Anak-anak Palestina di Tepi Barat dan Jalur Gaza yang terlibat terus menjadi korban pelanggaran Israel. Meskipun hak-hak mereka diabaikan, tidak ada pasangan yang juga meninggal karena tindakan kejam dan kejam Israel. Banyak korban termasuk anak-anak. Secara konsisten, sekitar 500-700 anak-anak di Palestina, beberapa masih berusia 12 tahun, ditahan dan diadili dalam kerangka pengadilan taktis Israel. Tuduhan yang paling dikenal adalah pelemparan batu, seperti yang ditunjukkan oleh Safeguard for Youngsters Global Palestine (DCI-P). Hukum militer Israel mengizinkan siapa pun yang berusia 12 tahun ke atas untuk ditahan. Namun, seperti yang ditunjukkan oleh Bill Van Esveld, seorang ilmuwan senior untuk Divisi Hak Istimewa Anak-anak di Common Freedoms Watch, pelemparan batu "juga dipandang sebagai pelanggaran 'keamanan' di bawah hukum militer Israel, menyiratkan bahwa anak-anak Palestina disalahkan karena melempar batu. tidak dapat dipidana, surat berharga tertentu yang sah.
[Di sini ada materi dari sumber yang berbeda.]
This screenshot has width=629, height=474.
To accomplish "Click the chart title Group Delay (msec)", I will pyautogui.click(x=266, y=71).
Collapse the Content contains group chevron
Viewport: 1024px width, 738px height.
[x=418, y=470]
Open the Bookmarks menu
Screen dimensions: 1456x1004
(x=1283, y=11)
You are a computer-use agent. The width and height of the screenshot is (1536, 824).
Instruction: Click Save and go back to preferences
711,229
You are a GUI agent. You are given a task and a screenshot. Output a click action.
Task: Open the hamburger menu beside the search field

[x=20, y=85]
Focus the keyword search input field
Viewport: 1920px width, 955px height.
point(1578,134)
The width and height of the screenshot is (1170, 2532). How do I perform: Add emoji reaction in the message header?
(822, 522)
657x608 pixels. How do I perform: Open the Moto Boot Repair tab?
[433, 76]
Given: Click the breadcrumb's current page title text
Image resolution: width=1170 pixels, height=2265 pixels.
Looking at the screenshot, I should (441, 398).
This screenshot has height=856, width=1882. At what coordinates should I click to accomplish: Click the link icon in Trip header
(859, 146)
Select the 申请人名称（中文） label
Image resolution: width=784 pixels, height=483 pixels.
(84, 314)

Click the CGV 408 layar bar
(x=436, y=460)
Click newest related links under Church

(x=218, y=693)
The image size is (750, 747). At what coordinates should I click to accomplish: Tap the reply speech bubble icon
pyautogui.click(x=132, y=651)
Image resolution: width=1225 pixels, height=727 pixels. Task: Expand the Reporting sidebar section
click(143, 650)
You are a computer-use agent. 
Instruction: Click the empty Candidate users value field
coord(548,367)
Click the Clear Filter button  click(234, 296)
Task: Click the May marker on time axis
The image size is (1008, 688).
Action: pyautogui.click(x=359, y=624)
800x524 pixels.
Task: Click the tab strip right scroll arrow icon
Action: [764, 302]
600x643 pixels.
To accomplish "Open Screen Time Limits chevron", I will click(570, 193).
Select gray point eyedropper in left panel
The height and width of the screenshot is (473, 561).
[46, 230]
Sedangkan Keamanan anak menjadi tugas negara, pemerintah, daerah setempat, keluarga dan wali di bidang kehidupan yang ketat, sekolah, kesejahteraan dan kegiatan public. namun hukumtidak berlaku bagi zionis israel yang terus melakukan pelanggaran yang imbasnya ke anak anak bahkan anak anak palestina di penjara sebagai tawanan.Â
Pada tahun 2019 Israel menjadi satu-satunya yang menerapkan undang-undang penjara kepada anak-anak Terutama anak-anak yang berasal dari Palestina. Bahkan anak-anak ini diperlakukan dengan kasar dan bahkan tidak diberi akses untuk menghubungi orang tuanya. Israel sendiri menolak untuk merevisi undang-undangnya. Salah satu korban yang jauh ini bisa menceritakan kisahnya adalah Malak Al-Ghalit yang ditahan pada usia 14 tahun dan menghubungkan dokumen yang bahkan dia sendiri tidak mengerti. Dalam laporan setiap tahun ada 500 anak yang ditahan pihak Israel dengan tuduhan yang tidak terbukti. Mereka dianggap sebagai ancaman bagi Israel, yang kita tahu meskipun anak-anak memiliki hak untuk bermain dan belajar daripada menjadi tawanan perang.Â
Demonstrasi pemenjaraan yang dilakukan oleh angkatan bersenjata Israel adalah sebuah pelanggaran, karena melakukan penangkapan untuk menempatkan anak-anak ini di penjara, dan mengisolasi mereka dari orang tua mereka, adalah demonstrasi yang tidak mencerminkan asuransi anak-anak, mengingat fakta bahwa dengan penangkapan itu Angkatan bersenjata Israel membatasi hak istimewa mereka untuk belajar dan bermain seperti anak-anak pada umumnya. Penjara ini juga akan mempengaruhi kondisi mental anak-anak karena mereka bersaksi setiap hari Kegiatan kebiadaban dieksekusi oleh prajurit Israel terhadap sandera yang berbeda. Pemuda Palestina yang itawan oleh angkatan bersenjata Israel juga tergantung pada perlakuan tidak berperasaan, karena angkatan bersenjata Israel juga menggunakan kebiadaban, siksaan, dan bahaya pengasingan untuk memaksa anak-anak Palestina untuk mengakui tuduhan atas tindakan yang tidak pernah mereka lakukan. Selama pemeriksaan silang, sebagian besar anak-anak tidak bergabung dengan orang tua mereka, juga tidak ditentukan hak apa yang mereka miliki, anak-anak juga dipaksa untuk menandatangani catatan yang ditulis dalam bahasa yang tidak mereka pahami.